### About this task
Every line from the one bearing "Where should I click to: Add" through the last line of the records below is to be output exactly, and no other line; leave out the pictures.

### Data
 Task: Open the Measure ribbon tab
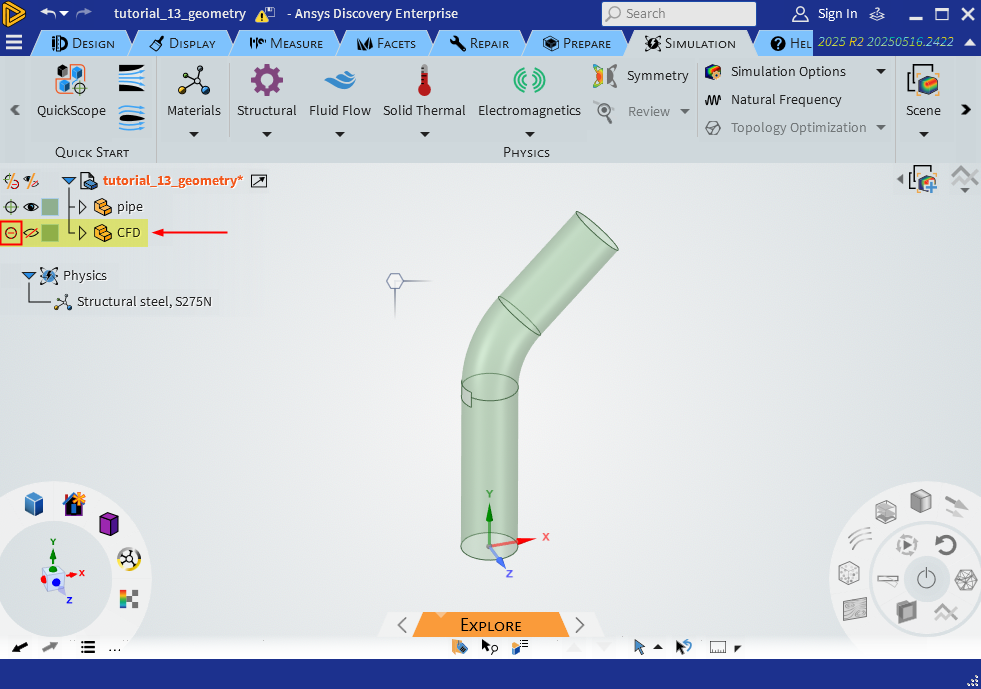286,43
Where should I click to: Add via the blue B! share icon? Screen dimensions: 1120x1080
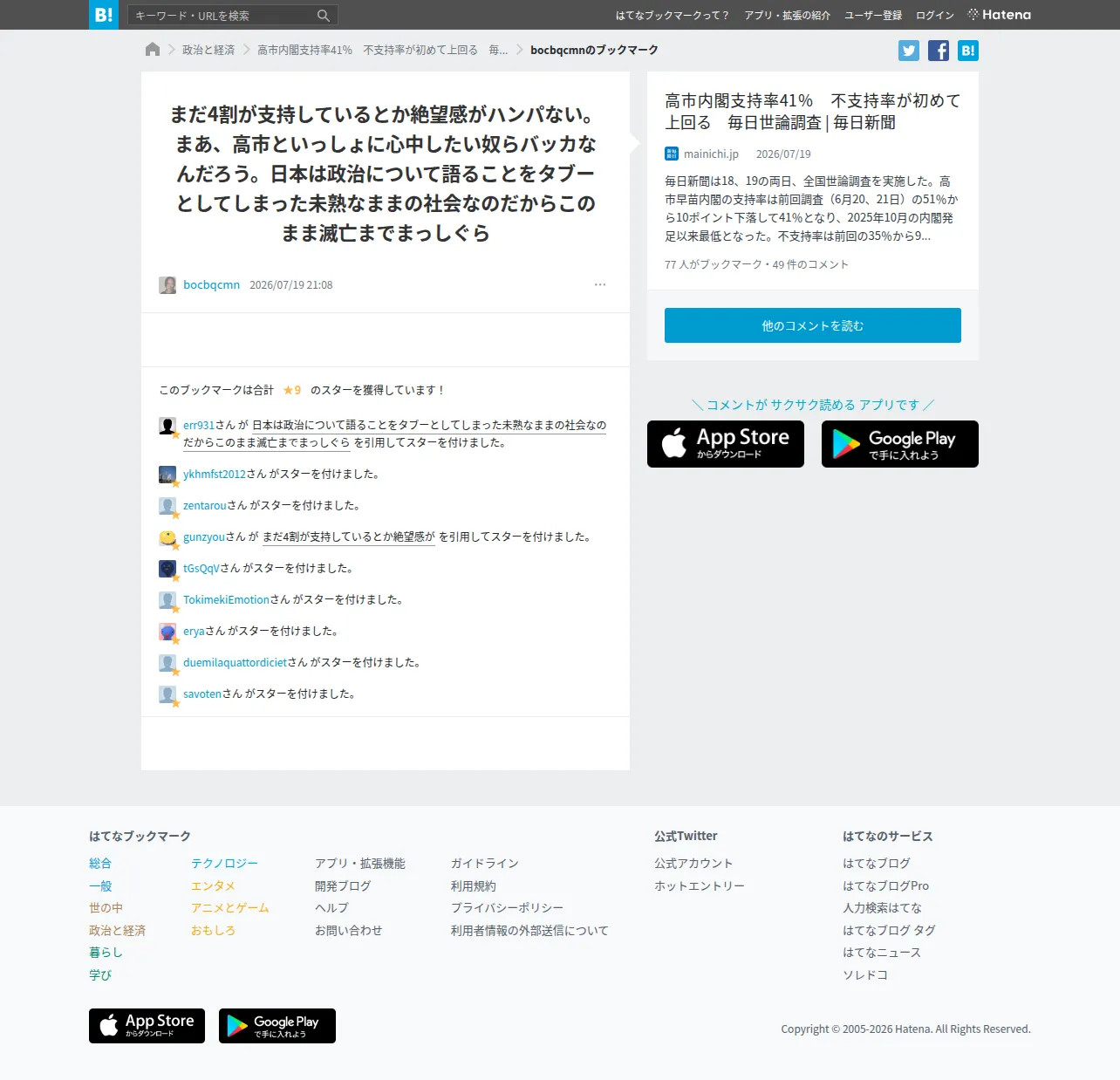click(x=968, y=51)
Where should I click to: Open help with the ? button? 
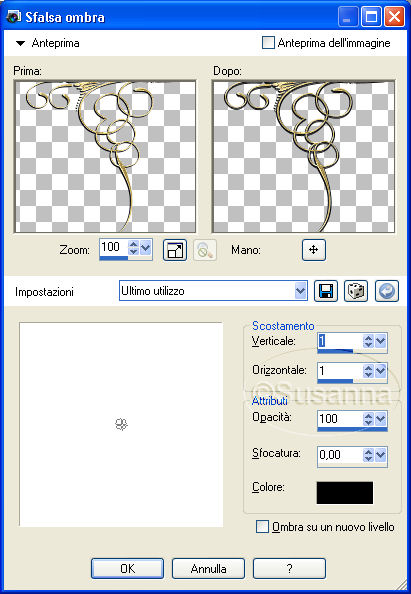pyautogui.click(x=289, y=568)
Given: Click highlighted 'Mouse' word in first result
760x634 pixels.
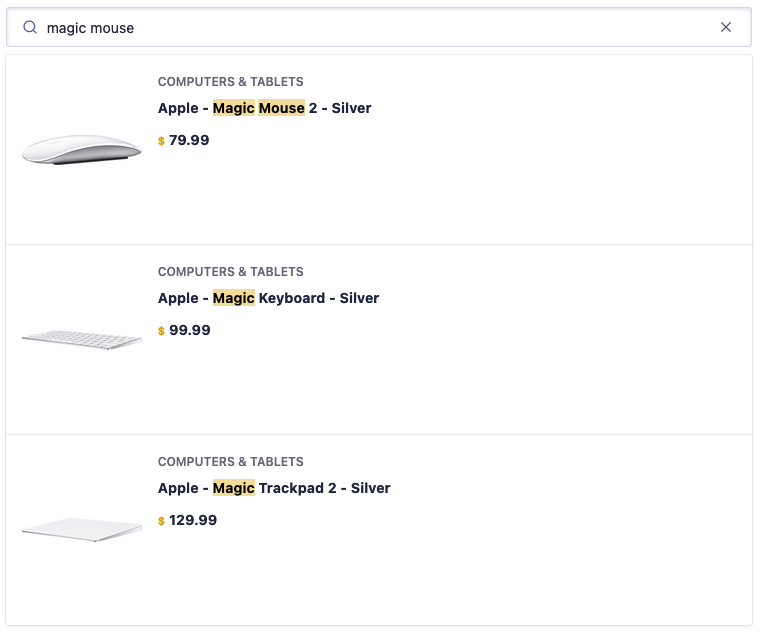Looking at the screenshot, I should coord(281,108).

### Expected answer
Where should I click to: Add via the blue B! share icon? Screen dimensions: 1120x1080
click(x=968, y=51)
Where should I click to: Open help with the ? button? 
pyautogui.click(x=289, y=568)
Given: Click highlighted 'Mouse' word in first result
760x634 pixels.
Looking at the screenshot, I should coord(281,108).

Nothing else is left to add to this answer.